Meterse en primera persona es la mejor forma de vivir con los personajes y sus historias, de sentir como ellos lo hacen. El clásico narrador omnisciente en tercera persona te da mucha libertad, pero a veces te aleja de los sentimientos de los personajes, porque el dolor, el sufrimiento y el éxtasis hay que sentirlo, no leerlo. Si quieres hacer
vivir al lector lo que siente Nicholas al matar no puedes escribir «La mató», tienes que escribir «La maté». Y, si además, quieres vivir su locura te sugiero que pases a la segunda persona: «La mataste», como si una segunda voz interior lo obligara a actuar ajeno a su voluntad.

Dices que el escritor es el que escribe, no el que publica, ¿por qué es para ti esencial la escritura, por qué eres escritor? ¿Cuándo comienzas a escribir?
Hace casi diez años que escribo todos los domingos por la tarde y 3650 días es el primer manuscrito que publico. Estoy muy contento de que vea la luz, pero tengo claro que publicar es solo un medio, no un fin. Publicar me anima a seguir escribiendo, que es lo que deseo seguir haciendo el resto de mi vida, para conocerme mejor, para relacionarme con el mundo y, obviamente, para conectar con mis lectores, que pueden ser unas decenas, cientos, o miles, sin embargo, esto último no debe ser el foco. El reto es sentarse cada domingo por la tarde y escribir. Esto te hace escritor.

Y qué me dices de la lectura, una faceta también pública (Alex Cabré comparte en su perfil de Instagram todos los libros que lee y realiza), ¿es igual de importante?
El escritor que no lee no existe. El publicador de libros que no lee sí, aunque es otro espécimen. Para mí la literatura es un gran ente que se alimenta a sí mismo a
través de lectores que vuelcan lo que leen en libros que leen otros lectores y que, a su vez, se convierten en escritores. En mi caso, por cada cincuenta novelas que
leo devuelvo una al gran ente llamado literatura y esta lleva trazas de lo leído. El inconsciente del escritor copia estilos, roba ideas, asimila puntos de vista. etc. Y, sin
darse cuenta, lo incorpora a su propia prosa, una visión «budista» donde todos los escritores-lectores formamos el gran karma de la literatura.

¿Podemos hablar del título?
Si echas cuentas verás que 3650 días son diez años. A partir de cierta edad, diez años de vida en perfectas condiciones serían un buen contrato con el diablo ¿no te parece?

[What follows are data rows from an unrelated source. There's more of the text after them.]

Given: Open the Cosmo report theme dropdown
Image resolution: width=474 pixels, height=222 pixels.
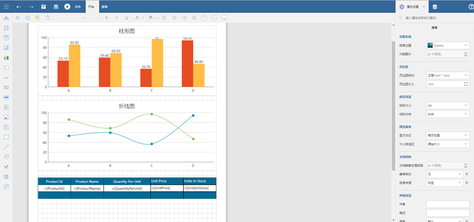Looking at the screenshot, I should click(x=448, y=46).
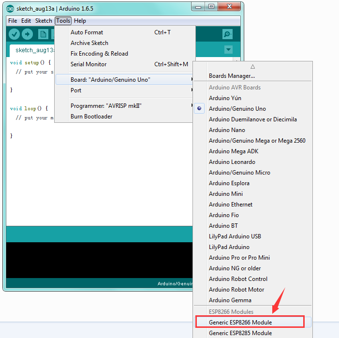Open the Sketch menu
The height and width of the screenshot is (338, 339).
(x=44, y=21)
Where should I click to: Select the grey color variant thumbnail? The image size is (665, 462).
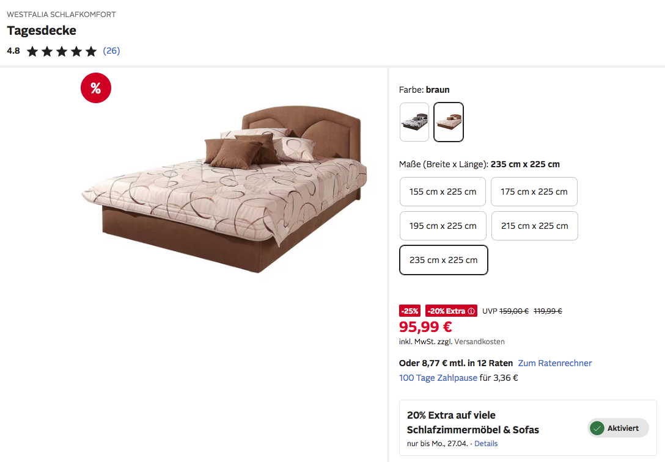click(414, 122)
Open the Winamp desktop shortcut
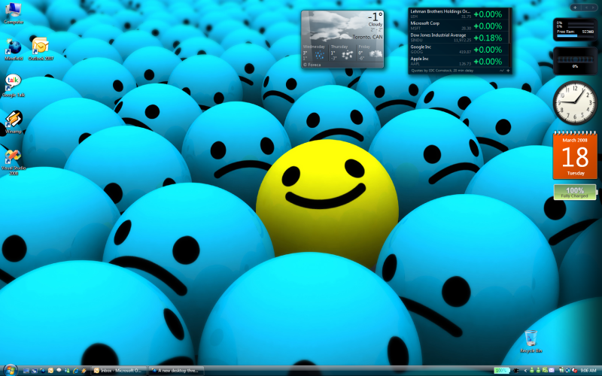602x376 pixels. pos(14,123)
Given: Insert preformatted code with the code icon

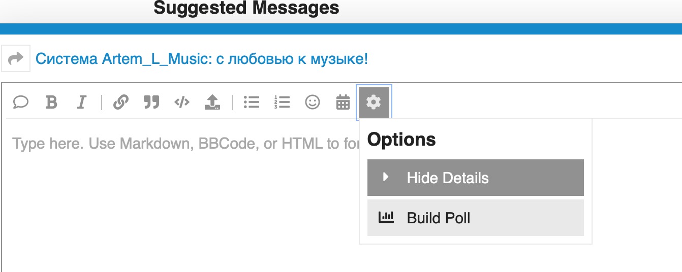Looking at the screenshot, I should pos(181,103).
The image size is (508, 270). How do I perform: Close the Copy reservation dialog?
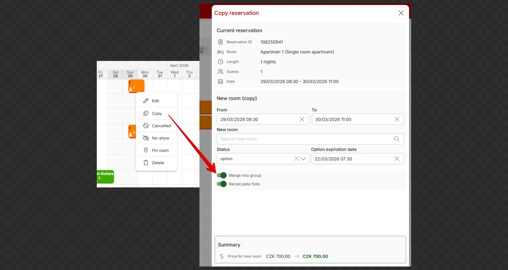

¿Y del argumento, me puedes decir de qué va?
Parece mentira, pero nunca sé qué responder a esta pregunta. Me resulta más sencillo explicar de qué habla. 3650 días pone voz a un psicólogo que llega a su Nueva York natal donde atiende a sus pacientes y colabora con la universidad de Columbia en un experimento sobre la vida eterna. Los personajes, sus pacientes, nos hablan de la
anorexia nerviosa, de la identidad de género, del narcisismo y la psicopatía. La novela también nos habla de quiénes somos, de quiénes queremos ser, de las heridas del pasado, del miedo al futuro, del rencor, el odio y la culpa, y de esa barrera invisible que nos separa de convertirnos en monstruos.

¿Y de la portada?
Más que de la portada quisiera hablar de Tomás, el artista de esta enigmática cubierta. Le conté por teléfono la historia y nos presentó este collage 3D que resume perfectamente todos los elementos de la novela y, a la vez, genera una imagen inquietante. Me fascina el resultado y cómo lo hizo. Los seis elementos se compusieron en su mente.

Esperamos que hayáis disfrutado de esta entrevista a Alex Cabré y os animéis a leer 3650 días.